▶ [EXERCISE OBJECTIVE] Going line by line through the data below, report how many lines include the word "agent", with nothing added.
━━━
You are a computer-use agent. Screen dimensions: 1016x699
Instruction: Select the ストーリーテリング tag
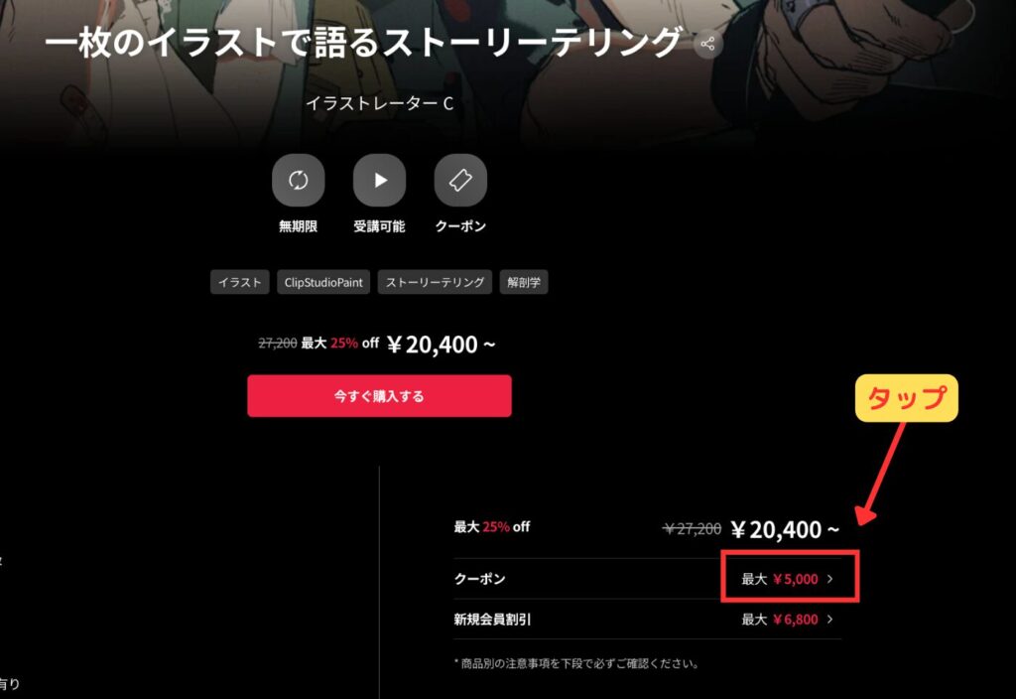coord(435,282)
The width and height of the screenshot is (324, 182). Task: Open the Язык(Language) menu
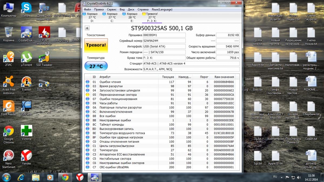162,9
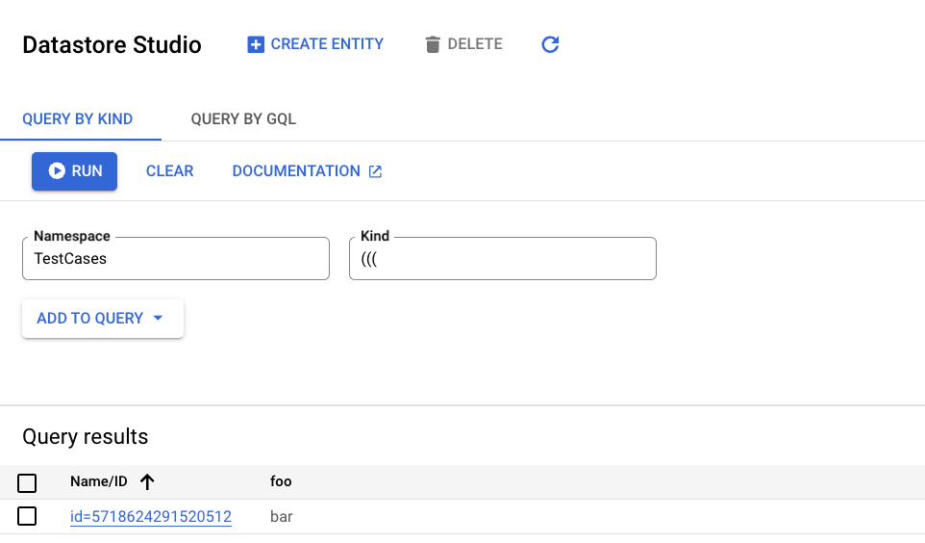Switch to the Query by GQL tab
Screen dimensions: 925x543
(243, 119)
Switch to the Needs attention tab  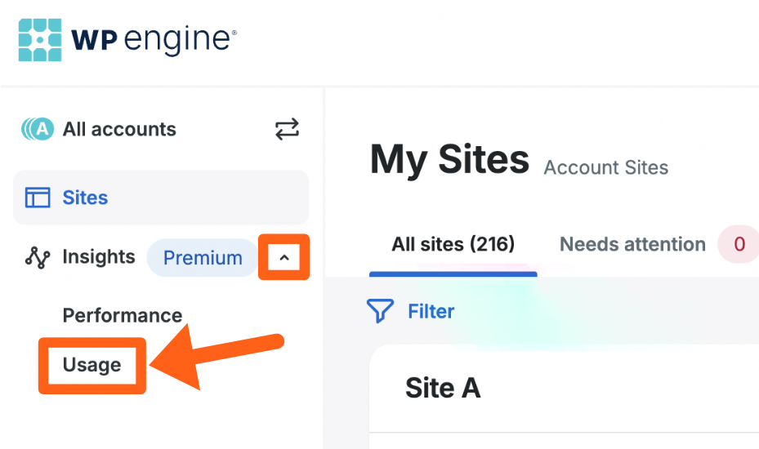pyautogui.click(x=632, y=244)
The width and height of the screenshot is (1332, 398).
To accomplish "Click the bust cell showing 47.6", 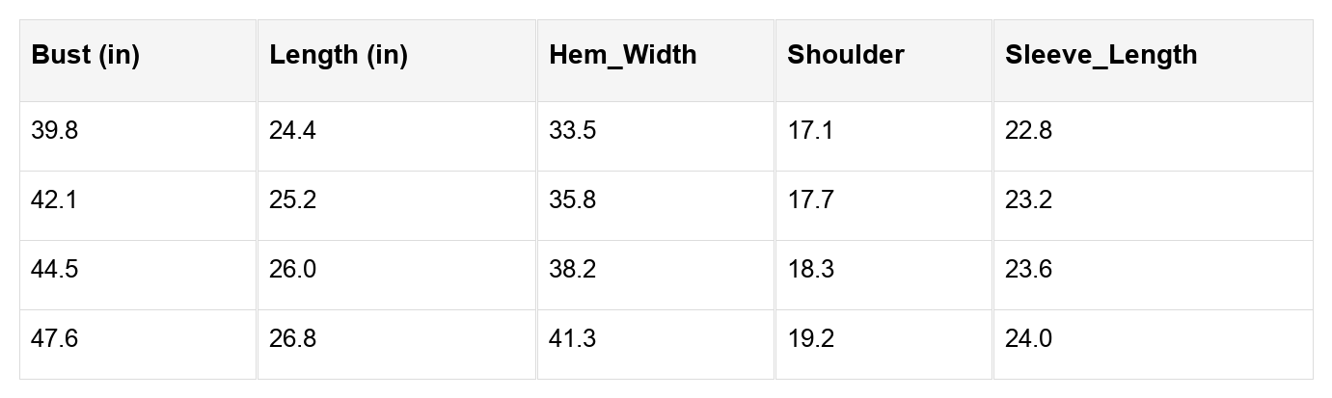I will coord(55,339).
━━━
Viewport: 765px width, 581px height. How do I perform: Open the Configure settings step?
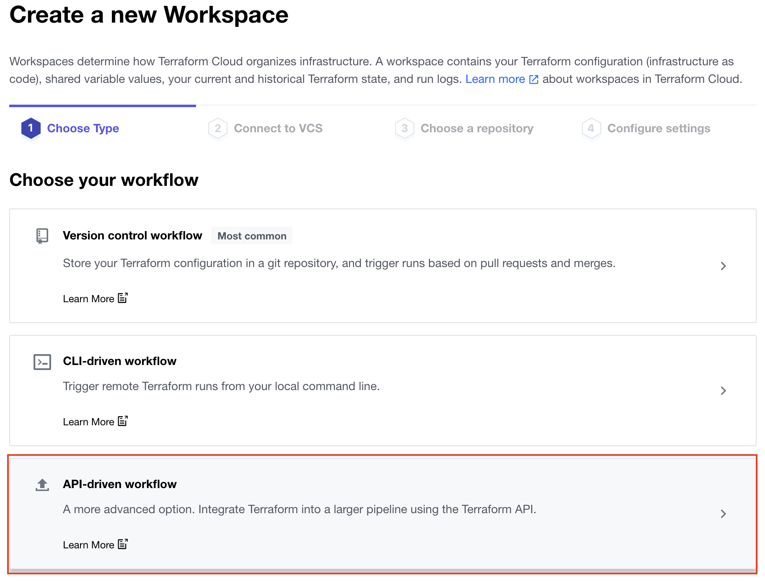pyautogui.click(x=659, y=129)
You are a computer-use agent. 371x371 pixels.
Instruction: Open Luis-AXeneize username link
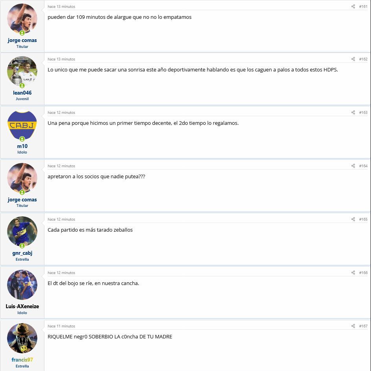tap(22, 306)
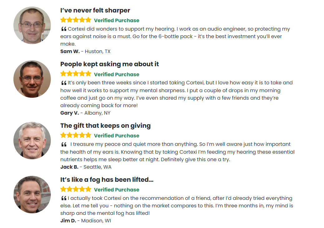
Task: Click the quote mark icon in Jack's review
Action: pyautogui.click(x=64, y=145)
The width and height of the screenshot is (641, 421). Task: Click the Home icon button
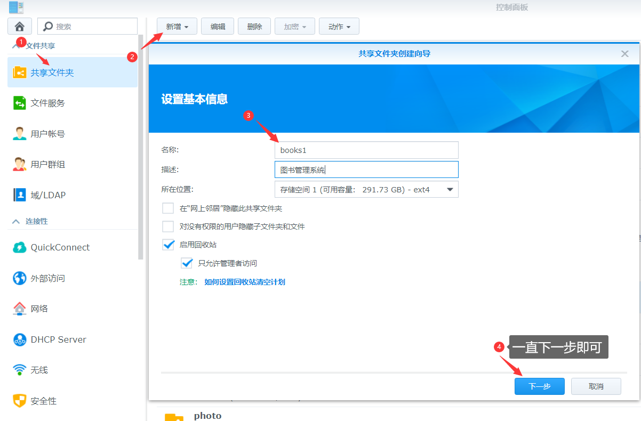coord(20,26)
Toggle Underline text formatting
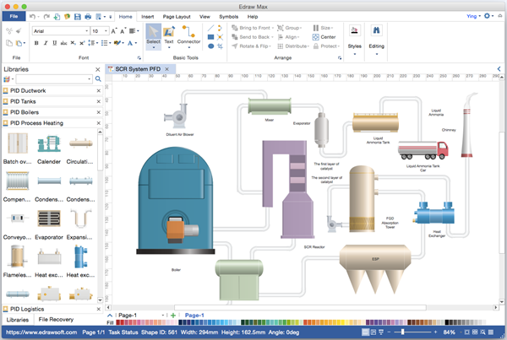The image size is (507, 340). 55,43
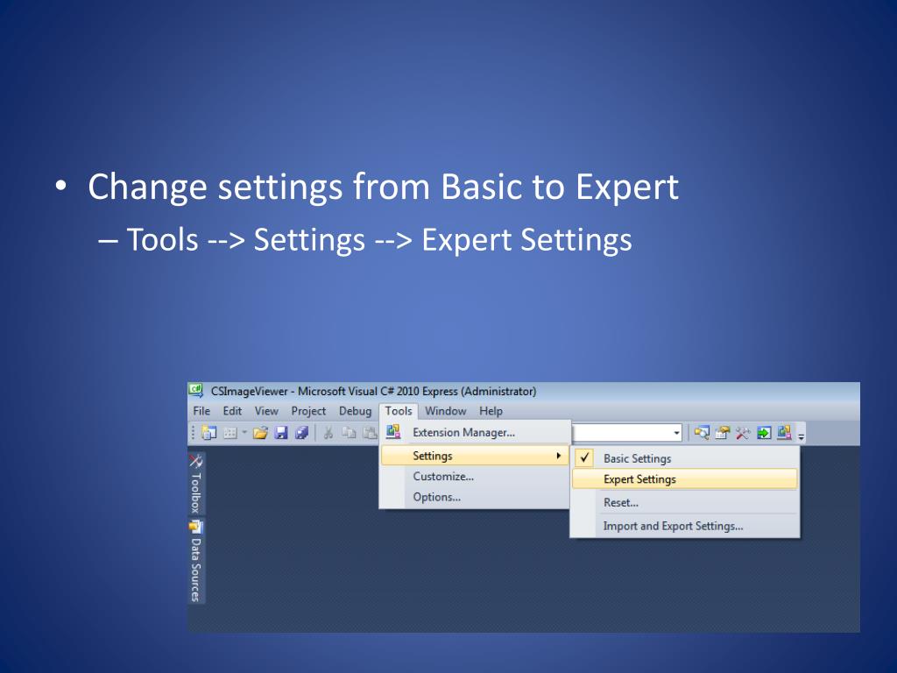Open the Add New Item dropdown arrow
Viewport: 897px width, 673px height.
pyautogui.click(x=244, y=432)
━━━
▶ [RESPONSE AREA] 2